Dit jaar viert tweetalig onderwijs (tto) zijn 35-jarig bestaan, een mijlpaal die op 27 november werd gevierd met een grote bijeenkomst in Utrecht. Docenten, tto-coördinatoren en schoolleiders kwamen samen om terug te blikken op het verleden, maar vooral om vooruit te kijken naar de toekomst.

In 1989 begon tweetalig onderwijs (tto) als een kleinschalig experiment met een vooruitstrevende visie. Inmiddels is het uitgegroeid tot een nationaal netwerk van meer dan 130 scholen in het voortgezet onderwijs. Ook is tto in het mbo en primair onderwijs geïntroduceerd.

Tijdens de bijeenkomst op 27 november benadrukte Sandra Niemeijer, voorzitter van het netwerk tweetalig onderwijs, de kracht en het succes van tto. “Het is een sterk merk waar we trots op mogen zijn,” begon ze. “Tto gaat verder dan alleen versterkt Engels. Het omvat ook wereldburgerschap en persoonsontwikkeling. Samen vormen deze elementen een geïntegreerd programma dat als een vliegwiel werkt: elke component versterkt de andere.”

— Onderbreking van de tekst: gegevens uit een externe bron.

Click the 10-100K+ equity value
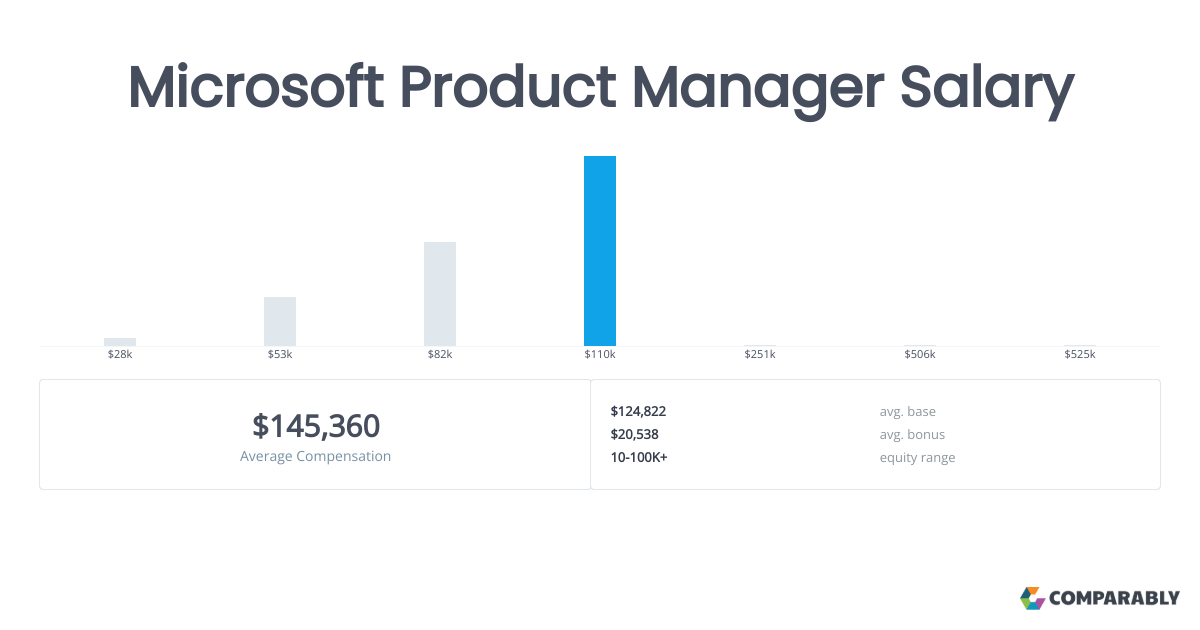 point(638,457)
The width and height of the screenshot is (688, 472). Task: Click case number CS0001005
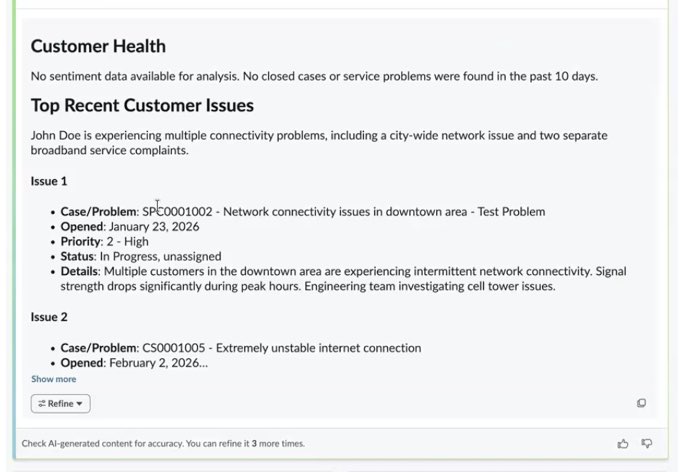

Het begon allemaal in 1989 op het Alberdingk Thijm College in Hilversum. Al snel volgden andere scholen dit voorbeeld, en vijf jaar later ontstond het landelijke netwerk voor tweetalig onderwijs. Sindsdien heeft tto zich verder ontwikkeld en uitgebreid. Het vmbo werd in 2008 aan het concept toegevoegd, en recentelijk ook het po en mbo. Bij de groei paste ook een bredere visie: in 2018 werd de strategie ‘tto 2.0’ geïntroduceerd, met de drie pijlers tweetaligheid, wereldburgerschap en persoonsontwikkeling centraal.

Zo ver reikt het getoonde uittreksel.